Last month’s Women’s March on Washington was quite an event. It drew dozens of Westporters — some of whom had never participated in anything like it before. They returned home excited, energized and empowered.
Just imagine how the women of the Westport Equal Franchise League felt, when they participated in Suffrage Week activities right here in 1913.
Kathie Motes Bennewitz — the town art curator and cultural historian who unearthed all this information — provides a clipping from the Bridgeport Evening Farmer of November 13 of that year. It says:
A meeting of the Westport Equal Franchise League was held at the home of Mrs. Rose Barrell on Myrtle avenue yesterday afternoon. The final arrangements for the Suffrage Week which will be held next week was made. The first gun of the week will be fired on Sunday evening when the Rev. K. McKenzie will address the gathering at Holy Trinity church at 7:30 o’clock. On Monday a rally and parade will be held which will be followed by addresses.
The parade will form at the corner of Myrtle avenue and Main street and will march to the Square. A brass band has been secured and it is expected that a large number of women will be in line. After the parade a rally will be held at which the following will give addresses: The Wage Earning Women, Mrs. E. Gregory of South Norwalk; The Necessary of Mother’s Vote, Mrs. Robert Fuller; Probation Work by Mrs. D. O. Parker of Greenwich, who at present is probation officer of that town; Taxation Without Representation, Mrs. Rose Barrell. The other speakers of the evening will be Mrs. G. C. Brown, Mrs. Rufus Putney and others.

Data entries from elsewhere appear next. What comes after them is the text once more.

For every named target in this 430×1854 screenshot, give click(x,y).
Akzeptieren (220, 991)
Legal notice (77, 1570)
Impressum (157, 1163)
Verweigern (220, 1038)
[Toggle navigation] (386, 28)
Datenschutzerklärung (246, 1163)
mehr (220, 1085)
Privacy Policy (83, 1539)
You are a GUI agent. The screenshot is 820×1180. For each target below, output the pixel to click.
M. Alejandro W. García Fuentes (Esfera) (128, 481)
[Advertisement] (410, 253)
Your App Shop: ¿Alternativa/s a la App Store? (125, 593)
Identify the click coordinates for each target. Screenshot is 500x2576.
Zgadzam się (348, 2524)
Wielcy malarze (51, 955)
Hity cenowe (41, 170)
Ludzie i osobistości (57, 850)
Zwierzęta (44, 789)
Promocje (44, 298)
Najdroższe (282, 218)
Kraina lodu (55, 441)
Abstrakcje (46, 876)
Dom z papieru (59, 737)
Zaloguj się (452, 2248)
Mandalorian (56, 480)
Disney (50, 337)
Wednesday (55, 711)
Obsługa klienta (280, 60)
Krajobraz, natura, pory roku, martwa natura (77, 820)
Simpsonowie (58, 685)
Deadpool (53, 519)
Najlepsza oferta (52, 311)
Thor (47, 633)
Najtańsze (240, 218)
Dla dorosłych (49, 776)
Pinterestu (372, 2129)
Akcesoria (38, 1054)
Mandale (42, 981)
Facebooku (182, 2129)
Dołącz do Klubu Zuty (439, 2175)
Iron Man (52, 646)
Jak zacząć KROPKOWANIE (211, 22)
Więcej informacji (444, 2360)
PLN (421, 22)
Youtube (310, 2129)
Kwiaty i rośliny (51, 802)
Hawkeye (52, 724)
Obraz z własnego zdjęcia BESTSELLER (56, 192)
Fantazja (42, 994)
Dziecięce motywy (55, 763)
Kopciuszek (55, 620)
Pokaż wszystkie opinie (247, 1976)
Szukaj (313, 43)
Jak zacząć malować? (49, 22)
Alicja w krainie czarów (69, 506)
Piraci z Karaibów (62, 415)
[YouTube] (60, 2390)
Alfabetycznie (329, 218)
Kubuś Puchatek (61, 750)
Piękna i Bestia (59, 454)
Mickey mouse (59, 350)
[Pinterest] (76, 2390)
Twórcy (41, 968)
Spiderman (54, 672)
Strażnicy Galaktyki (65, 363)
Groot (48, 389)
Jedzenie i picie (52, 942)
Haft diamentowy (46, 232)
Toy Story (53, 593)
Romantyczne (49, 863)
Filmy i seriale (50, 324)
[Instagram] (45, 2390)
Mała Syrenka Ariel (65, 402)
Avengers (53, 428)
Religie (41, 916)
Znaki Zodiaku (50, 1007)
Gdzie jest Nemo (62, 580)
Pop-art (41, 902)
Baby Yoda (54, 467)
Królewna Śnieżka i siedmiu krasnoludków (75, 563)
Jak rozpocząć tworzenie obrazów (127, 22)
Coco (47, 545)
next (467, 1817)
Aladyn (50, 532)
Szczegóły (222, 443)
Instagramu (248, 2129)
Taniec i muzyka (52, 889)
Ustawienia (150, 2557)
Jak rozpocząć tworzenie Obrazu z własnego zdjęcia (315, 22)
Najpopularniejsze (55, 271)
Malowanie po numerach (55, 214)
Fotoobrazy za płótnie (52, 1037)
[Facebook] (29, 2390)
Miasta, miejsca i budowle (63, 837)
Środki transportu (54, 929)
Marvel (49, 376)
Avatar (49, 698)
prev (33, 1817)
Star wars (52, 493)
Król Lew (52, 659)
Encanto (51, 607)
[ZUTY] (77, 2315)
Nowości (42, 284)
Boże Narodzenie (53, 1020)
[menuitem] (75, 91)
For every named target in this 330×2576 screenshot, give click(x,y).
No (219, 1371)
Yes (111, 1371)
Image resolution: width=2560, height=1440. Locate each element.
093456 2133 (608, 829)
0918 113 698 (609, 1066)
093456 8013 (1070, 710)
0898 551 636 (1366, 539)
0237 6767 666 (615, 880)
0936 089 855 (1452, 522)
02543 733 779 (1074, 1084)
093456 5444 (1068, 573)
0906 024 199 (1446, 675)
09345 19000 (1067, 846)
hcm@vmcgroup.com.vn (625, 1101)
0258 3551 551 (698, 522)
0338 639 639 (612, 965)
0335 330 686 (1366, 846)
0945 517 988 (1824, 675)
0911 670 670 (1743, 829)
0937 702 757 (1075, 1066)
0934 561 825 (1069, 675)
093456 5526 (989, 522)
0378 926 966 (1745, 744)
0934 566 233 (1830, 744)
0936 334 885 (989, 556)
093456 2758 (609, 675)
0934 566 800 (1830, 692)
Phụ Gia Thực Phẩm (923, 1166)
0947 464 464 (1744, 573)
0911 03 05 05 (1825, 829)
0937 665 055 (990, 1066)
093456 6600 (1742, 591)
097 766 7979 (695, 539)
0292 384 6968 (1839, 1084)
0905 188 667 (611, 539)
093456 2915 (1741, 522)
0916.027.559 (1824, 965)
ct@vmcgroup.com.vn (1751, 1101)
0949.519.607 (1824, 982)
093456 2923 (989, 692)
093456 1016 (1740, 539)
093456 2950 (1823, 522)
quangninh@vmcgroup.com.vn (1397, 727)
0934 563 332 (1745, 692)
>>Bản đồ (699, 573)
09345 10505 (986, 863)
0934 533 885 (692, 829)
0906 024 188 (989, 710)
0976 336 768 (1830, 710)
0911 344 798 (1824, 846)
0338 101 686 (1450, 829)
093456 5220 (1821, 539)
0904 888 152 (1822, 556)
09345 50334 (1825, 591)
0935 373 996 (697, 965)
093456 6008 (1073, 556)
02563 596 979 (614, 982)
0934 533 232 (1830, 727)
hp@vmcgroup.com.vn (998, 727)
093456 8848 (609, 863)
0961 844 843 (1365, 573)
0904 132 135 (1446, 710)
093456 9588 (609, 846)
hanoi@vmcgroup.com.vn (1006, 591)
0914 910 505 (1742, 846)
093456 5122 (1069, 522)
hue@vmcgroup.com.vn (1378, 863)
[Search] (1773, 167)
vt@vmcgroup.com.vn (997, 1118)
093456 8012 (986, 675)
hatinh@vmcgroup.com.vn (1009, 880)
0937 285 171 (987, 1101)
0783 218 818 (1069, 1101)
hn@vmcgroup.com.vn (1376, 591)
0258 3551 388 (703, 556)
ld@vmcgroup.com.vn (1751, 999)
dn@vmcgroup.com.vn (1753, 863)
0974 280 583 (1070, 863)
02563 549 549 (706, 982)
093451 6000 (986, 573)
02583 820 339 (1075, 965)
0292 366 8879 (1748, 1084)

How did the parade and rally go?
We don’t know. There was no follow-up report.
However, Kathie did find out that the Westport Equal Franchise League — to support women’s right to vote — had been formed a year earlier, in March 1912.
And Kathie learned that the 1913 Suffrage Week events in Westport were part of a national movement, kicked off by a parade in Washington, DC.
The women’s suffrage parade marches down Pennsylvania Avenue on March 3, 1913. The National Park Service did not offer a crowd estimate.
The Westport Equal Franchise League kept going. The participated in the Hartford Suffrage Parade on May 2, 1914.
Six years later, the 19th Amendment — giving women the vote — became the law of the land.